DETAILED DESCRIPTION
[0035] Certain implementations as disclosed herein provide for
systems and methods to implement a technique for capturing motion
of one or more actors or objects. For example, one method as
disclosed herein utilizes a motion capture ("MOCAP") system to
capture the body and facial motion and surfaces of multiple actors
using cameras and optical markers attached to the actors. The MOCAP
system builds data from the captured images to use in animation in
a film.
[0036] Features provided in implementations include, but are not
limited to, cleaning and stabilizing facial data using a Facial
Action Coding System (FACS) regardless of the capturing medium,
including normal low/high resolution video and MOCAP, for example;
facial animation using FACS; and multidimensional tuning of FACS
action units. The FACS, proposed by Paul Eckmann and Wallace
Friesen, and based on a library of well-studied facial expression
set from psychology, has been the basis of driving computer
graphics (CG) models.
[0037] After reading this description it will become apparent to
one skilled in the art how to practice the invention in various
alternative implementations and alternative applications. However,
although various implementations of the present invention will be
described herein, it is understood that these embodiments are
presented by way of example only, and not limitation. As such, this
detailed description of various alternative implementations should
not be construed to limit the scope or breadth of the present
invention as set forth in the appended claims.
[0038] When an exact replica of an actor's performance is desired,
many processes work by tracking features on the actor's face and
using information derived from these tracked features to directly
drive the digital character. These features include, for example,
use of a few marker samples, curves or contours on the face, and a
deforming surface of the face. These processes are intended to
programmatically translate data derived from the performance of an
act to animations on a digital computer graphics ("CG") face. The
success of these processes often depends on the quality of data,
the exactness and realness required in the final animation, and
facial calibration. The expertise of both artists (trackers, facial
riggers, technical animators) and software technology experts is
also often required to achieve a desired end product. Setting up a
facial processing pipeline to ultimately produce hundreds of shots
of many actors' performances, captured simultaneously, and
requiring inputs and controls from artists and animators, presents
significant further challenges.
[0039] A performance will be understood to be a visual capture of
an actor's face. In most instances, the actor is talking and
emoting either individually or in a group with other actors. This
is often done by capturing a video performance of the actor. The
video frames can be used either purely for reference by an
animator, for further processing to extract point samples, or for
deforming 3-D surfaces which are then retargeted onto a digital
facial model. Various technological hurdles must be overcome before
the 2-D or 3-D reconstructed data can be used, including
calibrating cameras, tracking points, and reconstructing 3-D
information.
[0040] Other media types such as audio have been used to capture a
voice performance and drive digital facial models. Most of the work
approximates the lip and mouth movement of lines of speech but does
not have explicit information relating to other areas of the face
such as brows, eyes, and the overall emotion of the character.

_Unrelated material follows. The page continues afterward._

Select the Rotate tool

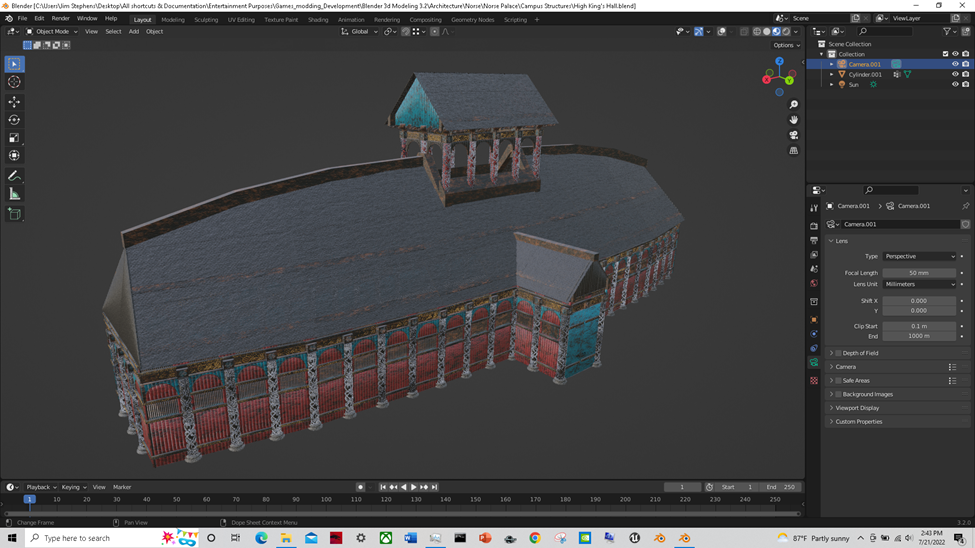pos(14,120)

These attributes have to be either implicitly derived or added
during post-processing. In one implementation, facial puppeteering
has been used to drive a digital facial model. In another
implementation, a control device such as a cyber glove is used to
input control commands, and finger movements are retargeted onto
the digital facial model.
[0041] While these forms of capture for driving a digital facial
model have yielded results, a common mode of data for driving a
facial animation has been optical data, used to reconstruct certain
facial feature points that are retargeted onto a digital facial
model.
[0042] There are different ways in which the facial expressions can
be captured. In one implementation, the MOCAP system captures data
of the body and face together. The facial data are targeted onto an
animated character whose face is stylized and does not conform to
the face of the actual actor. In another implementation, the images
are directed toward producing a realistic animation on a character
that is intended to look real, and its face to perform
realistically. In a further implementation, the facial MOCAP data
are acquired separately in a sitting position and the facial
animation generated is blended in keyframed body shots.
[0043] Making data-driven facial animation work well is a challenge
because there are many requirements that produce varying levels of
data quality including the different types of systems used, the
number of people simultaneously captured, and the nature of facial
only versus face and body capture. The MOCAP system can support
multiple approaches and so can be adapted to these, and other,
various production requirements.
[0044] In one implementation, face and body motion are captured
simultaneously with multiple cameras (e.g., 200 cameras) positioned
about a "capture volume." An example capture volume is about 20
feet.times.20 feet.times.16 feet in length, width, and height,
respectively. Multiple infrared markers (e.g., 80 markers) are
coupled to an actor's face and used to capture the actor's
performance. It will be appreciated that other configurations of
cameras, capture volumes, and markers can be used. The captured
data are reconstructed in 3-D using the positions of the multiple
cameras during post-processing. A tool such as IMAGEWORKS.TM.
proprietary IMAGEMOTION.TM. technology, adapted to capturing and
processing MOCAP data, can be used. The number of actors acting in
motion capture volume can vary from low to high numbers depending
on size of the volume, camera resolutions, strength of optical
lights and signals, and other related parameters.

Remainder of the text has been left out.